全加在一起,美国有超过3550万“吃皇粮”财政饭的人,实际上占到了全美所有在职工作者总人数的近四分之一,超过了美国人口的十分之一。这也不奇怪,服务型政府要主动为企业和人民提供各种服务,人怎么可能会少的了呢?至于是不是又多过头了,那又是另一个问题了。(以上数据来源于美国劳工统计局和美国人口普查局。)

只做减法减不出服务型政府

上世纪末鉴于实际情况,中国进行了一次痛苦但必要的“截肢止血”手术。虽然有很多问题,但总体上达到了改革目标。可是,有些人似乎抡砍刀动锯子上了瘾,以后改革碰到任何问题,不管三七二十一,只顾高呼“砍了!砍了!”不但没人讨论过其他治疗措施,甚至话题直接跳过了“要不要砍”、“什么时候砍更妥当”等等一系列问题,转入到“砍三刀还是砍五刀”“锯两段好、还是大卸八块好”这样的话题了。

土地财政出了一些问题,立刻有无数专家跳出来鼓吹消灭掉土地财政;政府投资出了一些问题,立刻有无数专家跳出来鼓吹停止政府公共投资;铁道部出了一些问题,立刻有无数专家跳出来鼓吹拆掉铁道部;某某国企出了一些问题,立刻有无数专家跳出来鼓吹拆掉这个国企。而提出抡砍刀以外的办法却寥寥无几。导致民间不断有声音质疑他们只是专为吞噬腐肉的秃鹫们代言,这种情绪反弹实属必然。

最理想状态理论模型所描绘的情况是有相应假定前提条件的,现实世界可不会自动按你想要的假定前提走。真按某些曾经很热门的经济学学派的主张走,把这也砍掉那也退出,就真能得到一个完美如理想模型的结果,还是回到十几二十年前“吃饭财政”的那种无力也无能的状态中去?恐怕更有可能是后者吧。

更何况,为改而改的“理想型小政府”就有价值了吗?林毅夫教授曾指出,他在世界银行任副行长时,经常听到非洲和东欧的许多国家抱怨,其投资和企业经营环境已按“华盛顿共识”的要求改善了十几二十年,但就是没有新的产业和就业机会出现。

**数据摘录:**

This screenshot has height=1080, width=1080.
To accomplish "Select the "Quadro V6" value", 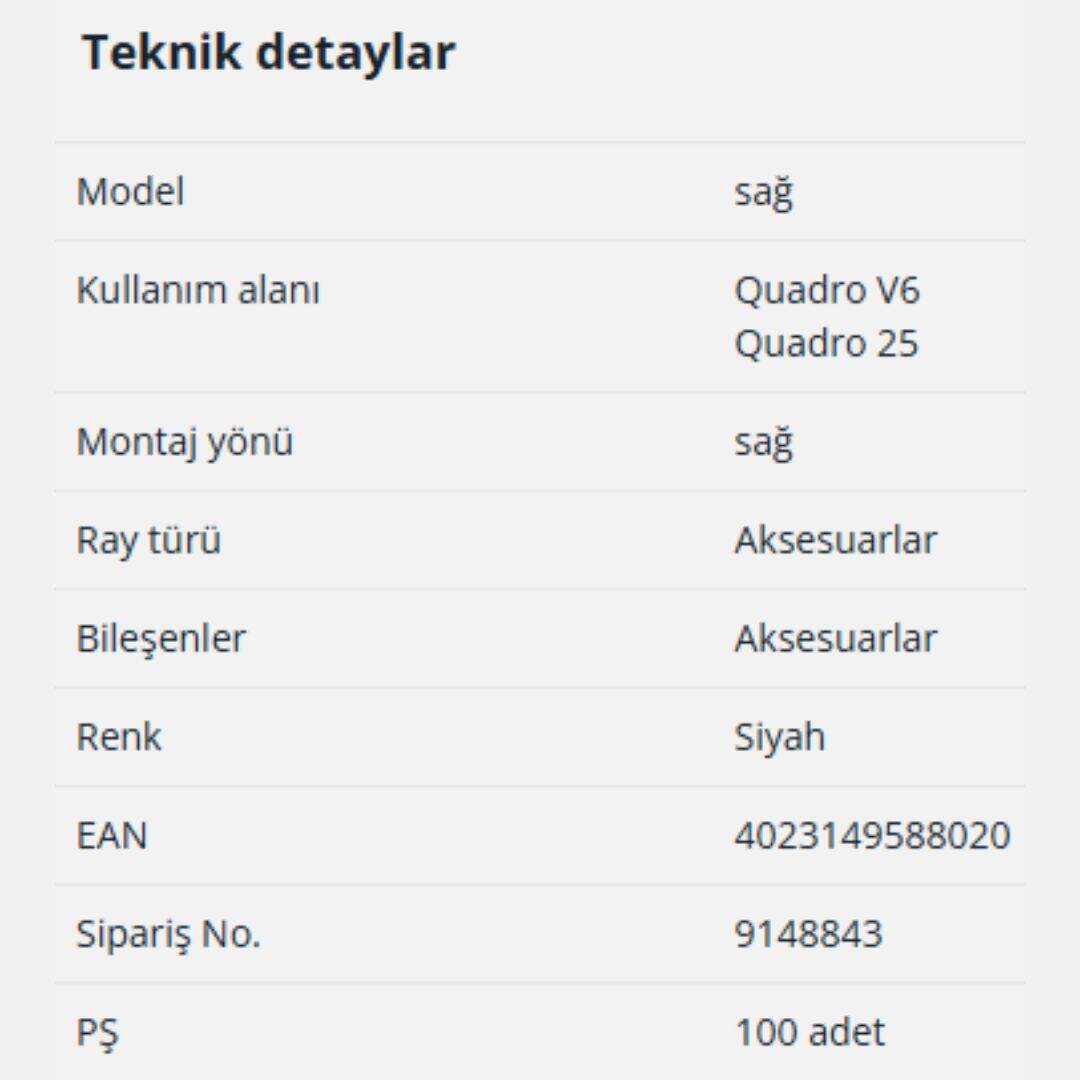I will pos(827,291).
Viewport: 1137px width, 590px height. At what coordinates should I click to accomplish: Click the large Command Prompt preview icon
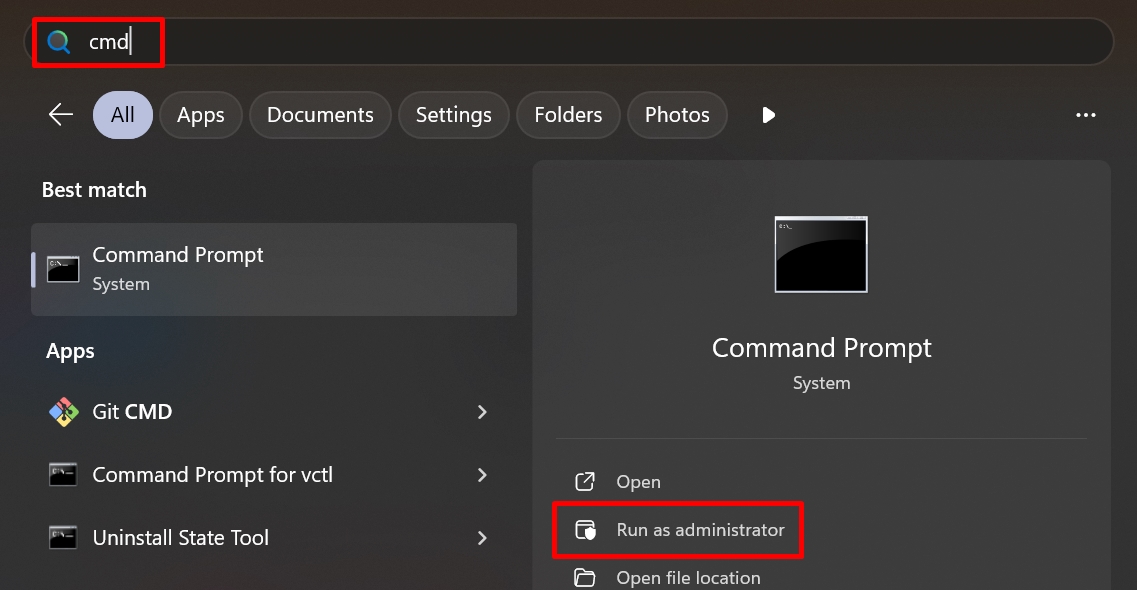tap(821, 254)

**任务说明:**
判断下列三项说法是否与原文相符,逐项回答“是”或“否”,并原样引用原文中起决定作用的语句:1. 美国“吃皇粮”财政饭的人超过了美国人口的十分之一。2. 上世纪末中国的“截肢止血”手术完全没有达到改革目标。3. 林毅夫教授是在世界银行任副行长时听到非洲和东欧国家的抱怨的。 请只根据原文作答。

**参考答案:**
1. 是。“超过了美国人口的十分之一”
2. 否。“虽然有很多问题,但总体上达到了改革目标”
3. 是。“他在世界银行任副行长时,经常听到非洲和东欧的许多国家抱怨”